Da Starbucks a LinkedIn, e da Singapore Airlines a eBay, sempre più aziende si stanno costituendo chatbots, o chatbot guidati dalintelligenza artificielle (IA), per interagire con i propri clienti.
L'anno 2023 potrebbe essere segnato da un'accelerazione nell'ascesa dei suoi assistenti virtuali. All'inizio di quest'anno, Microsoft ha lanciato il suo motore di ricerca, Bing, basato su ChatGPT. Tre mesi dopo, l'azienda era contenta di aver generato più di 500 milioni di conversazioni, di superare i 100 milioni di utenti attivi al giorno e di aver visto moltiplicarsi per quattro i download delle proprie applicazioni mobile.
Il tasso di adozione degli strumenti di intelligenza artificiale conversazionale potrebbe più del doppio nei prossimi cinque anni, ma tale successo dipende in realtà dal livello di accettazione e coinvolgimento degli utenti. In effetti, molte persone si sentono ancora a disagio con questa tecnologia o la trovano incapace di comprendere le loro esigenze. Ad esempio, uno studio condotto negli Stati Uniti nel 2019 lo ha dimostrato L'86% dei clienti ha preferito interagire online con un essere umano piuttosto che un chatbot.
Per favorire il coinvolgimento dei consumatori, le aziende devono soprattutto dotare i chatbot di abilità relazionali e abilità cognitive che si avvicinino al modo di pensare umano. Questi strumenti dovrebbero essere progettati per comprendere e rispondere allo spettro delle emozioni e prendere decisioni di conseguenza, incluso il reindirizzamento dei clienti agli agenti di servizio in caso di impasse.
Non come nel film Suo
Tuttavia, il nostro ricerca recente mostrano che la competenza relazionale è attualmente la meno sviluppata nei chatbot. I robot conversazionali, infatti, non sono ancora in grado di ricordare le interazioni precedenti per costruire relazioni e adattarsi di conseguenza al compito richiesto.
L'intelligenza artificiale ha bisogno di tre abilità chiave per consentire agli utenti di impegnarsi in una conversazione: competenza cognitiva, ovvero la capacità di applicare le proprie capacità di risoluzione dei problemi e decisionali; competenza emotiva, ovvero la capacità dell'IA di moderare le sue interazioni con gli utenti in base alle loro reazioni, mostrando compassione se necessario; e competenza relazionale, cioè supporto, cooperazione, collaborazione e premura nei confronti degli utenti.

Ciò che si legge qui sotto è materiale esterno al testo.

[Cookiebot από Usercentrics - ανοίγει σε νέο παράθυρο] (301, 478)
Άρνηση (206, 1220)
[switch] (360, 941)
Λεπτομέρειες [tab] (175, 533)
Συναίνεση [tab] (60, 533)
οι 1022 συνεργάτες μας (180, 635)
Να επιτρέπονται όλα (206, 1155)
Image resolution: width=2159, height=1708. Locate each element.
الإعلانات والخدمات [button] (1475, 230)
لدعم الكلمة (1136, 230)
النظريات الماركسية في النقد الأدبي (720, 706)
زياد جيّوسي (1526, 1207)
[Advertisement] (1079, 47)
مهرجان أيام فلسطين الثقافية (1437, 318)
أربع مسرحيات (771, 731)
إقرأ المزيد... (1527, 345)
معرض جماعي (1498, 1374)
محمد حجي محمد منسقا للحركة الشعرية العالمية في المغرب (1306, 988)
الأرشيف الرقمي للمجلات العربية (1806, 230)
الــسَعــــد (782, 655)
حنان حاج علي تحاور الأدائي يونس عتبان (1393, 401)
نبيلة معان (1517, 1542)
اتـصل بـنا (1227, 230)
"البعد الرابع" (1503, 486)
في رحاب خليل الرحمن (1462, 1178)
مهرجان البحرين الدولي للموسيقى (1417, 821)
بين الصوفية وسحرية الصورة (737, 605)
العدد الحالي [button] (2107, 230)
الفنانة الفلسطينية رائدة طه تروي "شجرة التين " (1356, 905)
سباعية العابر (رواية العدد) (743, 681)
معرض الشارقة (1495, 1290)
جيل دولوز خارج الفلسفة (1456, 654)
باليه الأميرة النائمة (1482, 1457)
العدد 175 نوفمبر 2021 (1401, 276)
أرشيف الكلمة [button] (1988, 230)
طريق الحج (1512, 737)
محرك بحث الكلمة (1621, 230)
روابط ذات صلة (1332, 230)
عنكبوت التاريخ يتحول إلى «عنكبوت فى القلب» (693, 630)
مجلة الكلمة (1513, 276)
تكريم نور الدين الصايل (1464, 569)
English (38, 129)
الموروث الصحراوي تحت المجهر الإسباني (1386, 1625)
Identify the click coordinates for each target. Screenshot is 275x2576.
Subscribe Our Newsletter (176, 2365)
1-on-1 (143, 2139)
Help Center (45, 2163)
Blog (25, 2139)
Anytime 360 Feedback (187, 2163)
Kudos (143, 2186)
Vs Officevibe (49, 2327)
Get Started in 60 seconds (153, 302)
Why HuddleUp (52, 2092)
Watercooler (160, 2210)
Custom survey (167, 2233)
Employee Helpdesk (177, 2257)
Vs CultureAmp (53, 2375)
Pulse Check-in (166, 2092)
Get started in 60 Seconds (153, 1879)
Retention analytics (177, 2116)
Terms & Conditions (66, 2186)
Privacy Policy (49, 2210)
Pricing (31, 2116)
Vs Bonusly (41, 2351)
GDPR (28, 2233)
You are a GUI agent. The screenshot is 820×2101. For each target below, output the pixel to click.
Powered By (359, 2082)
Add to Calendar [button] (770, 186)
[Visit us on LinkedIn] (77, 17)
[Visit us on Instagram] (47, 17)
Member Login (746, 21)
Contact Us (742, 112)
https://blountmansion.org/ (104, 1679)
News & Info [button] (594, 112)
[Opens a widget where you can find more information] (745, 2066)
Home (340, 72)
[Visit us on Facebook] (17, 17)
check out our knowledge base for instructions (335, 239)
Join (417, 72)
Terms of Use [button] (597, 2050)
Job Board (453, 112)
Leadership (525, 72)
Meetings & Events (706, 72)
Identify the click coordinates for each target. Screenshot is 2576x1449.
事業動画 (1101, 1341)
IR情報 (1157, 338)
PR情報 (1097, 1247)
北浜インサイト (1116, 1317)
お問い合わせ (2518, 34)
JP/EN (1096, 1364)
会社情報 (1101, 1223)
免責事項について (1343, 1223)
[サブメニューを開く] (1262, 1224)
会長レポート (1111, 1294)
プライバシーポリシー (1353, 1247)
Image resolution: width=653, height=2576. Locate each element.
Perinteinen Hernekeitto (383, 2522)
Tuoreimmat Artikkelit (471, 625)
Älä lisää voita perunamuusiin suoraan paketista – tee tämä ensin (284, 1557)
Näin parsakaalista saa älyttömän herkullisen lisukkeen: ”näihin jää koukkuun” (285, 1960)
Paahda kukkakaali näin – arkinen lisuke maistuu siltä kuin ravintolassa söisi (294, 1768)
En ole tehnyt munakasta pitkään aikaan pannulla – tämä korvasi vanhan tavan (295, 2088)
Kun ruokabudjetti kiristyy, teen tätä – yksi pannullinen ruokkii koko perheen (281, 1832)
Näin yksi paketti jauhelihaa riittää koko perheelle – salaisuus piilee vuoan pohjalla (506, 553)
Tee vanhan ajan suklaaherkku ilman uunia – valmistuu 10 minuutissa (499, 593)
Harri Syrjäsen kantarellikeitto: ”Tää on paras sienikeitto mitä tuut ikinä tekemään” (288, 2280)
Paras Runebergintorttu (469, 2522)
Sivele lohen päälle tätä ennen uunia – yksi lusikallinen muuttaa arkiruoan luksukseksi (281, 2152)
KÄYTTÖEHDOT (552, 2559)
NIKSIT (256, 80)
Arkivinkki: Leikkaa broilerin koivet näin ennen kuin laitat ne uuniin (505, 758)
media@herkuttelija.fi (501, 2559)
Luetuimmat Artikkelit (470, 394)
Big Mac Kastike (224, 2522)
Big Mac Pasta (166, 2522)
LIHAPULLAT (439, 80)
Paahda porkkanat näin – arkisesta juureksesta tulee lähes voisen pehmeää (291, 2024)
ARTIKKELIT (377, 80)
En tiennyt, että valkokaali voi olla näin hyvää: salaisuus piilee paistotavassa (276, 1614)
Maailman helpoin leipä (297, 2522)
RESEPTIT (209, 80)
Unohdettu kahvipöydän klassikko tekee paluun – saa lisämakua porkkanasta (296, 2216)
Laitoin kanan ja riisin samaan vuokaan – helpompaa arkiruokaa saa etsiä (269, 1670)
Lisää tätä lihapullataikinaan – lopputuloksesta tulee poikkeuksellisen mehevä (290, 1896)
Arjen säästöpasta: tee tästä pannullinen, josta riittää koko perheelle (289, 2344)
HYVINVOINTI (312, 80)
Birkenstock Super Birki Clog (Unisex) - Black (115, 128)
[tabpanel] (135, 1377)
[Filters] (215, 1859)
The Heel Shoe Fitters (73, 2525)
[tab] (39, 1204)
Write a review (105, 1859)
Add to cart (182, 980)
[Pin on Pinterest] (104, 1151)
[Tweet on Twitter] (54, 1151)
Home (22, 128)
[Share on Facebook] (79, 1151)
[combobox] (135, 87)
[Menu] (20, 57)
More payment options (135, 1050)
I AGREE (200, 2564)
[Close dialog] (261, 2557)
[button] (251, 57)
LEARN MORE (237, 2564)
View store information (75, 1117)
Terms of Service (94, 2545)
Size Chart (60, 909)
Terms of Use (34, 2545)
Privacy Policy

Gran parte delle 200 persone con poca o nessuna esperienza con i chatbot che hanno partecipato al nostro studio hanno affermato di essere dispiaciute che questa abilità relazionale non sia stata sviluppata maggiormente. Abbiamo comunque raccolto le loro reazioni dopo aver testato Mitsuku, una ragazzina virtuale simile a quella del film Suo, in cui il personaggio principale si innamora della voce virtuale del suo telefono, o Woebot, che si propone di fornire supporto emotivo attraverso la terapia della parola, come farebbe un amico.
Trailer del film Suo (2014).
I chatbot devono quindi creare un ambiente interpersonale naturale, paragonabile a quello umano, per favorire una comunicazione spontanea e interessante. Ci si aspetta quindi che i compiti delle IA evolvano verso compiti più complessi che richiedono abilità sociali: ricerca, ragionamento, pianificazione e risoluzione di problemi.
Una questione di fiducia
dai recherches hanno dimostrato che la fiducia influenza l'uso e l'adozione della tecnologia nel contesto dei portali di m-commerce, delle informazioni aziendali e dei sistemi di gestione della conoscenza... Sappiamo anche che è più probabile che gli utenti si fidino delle tecnologie interattive quando hanno caratteristiche umane (voce, animazione, ecc. .).
Questa fiducia dovrebbe quindi essere più pronunciata nel caso di interazioni con i clienti guidate dall'intelligenza artificiale, perché gli utenti possono giudicare le sue somiglianze con gli umani man mano che le loro varie richieste ricevono risposta.
Shirish C. Srivastava, Docente di Scienze Gestionali, Membro del Laboratorio di Ricerca CNRS-GREGHEC, HEC Parigi Business School; Anuragini Shirish, Professore di Sistemi Informativi, Institut Mines-Telecom Business School et Shalini Chandra, Professore Associato di Informatica, SP Jain School of Global Management
Questo articolo è ripubblicato da The Conversation sotto licenza Creative Commons. Leggi ilarticolo originale.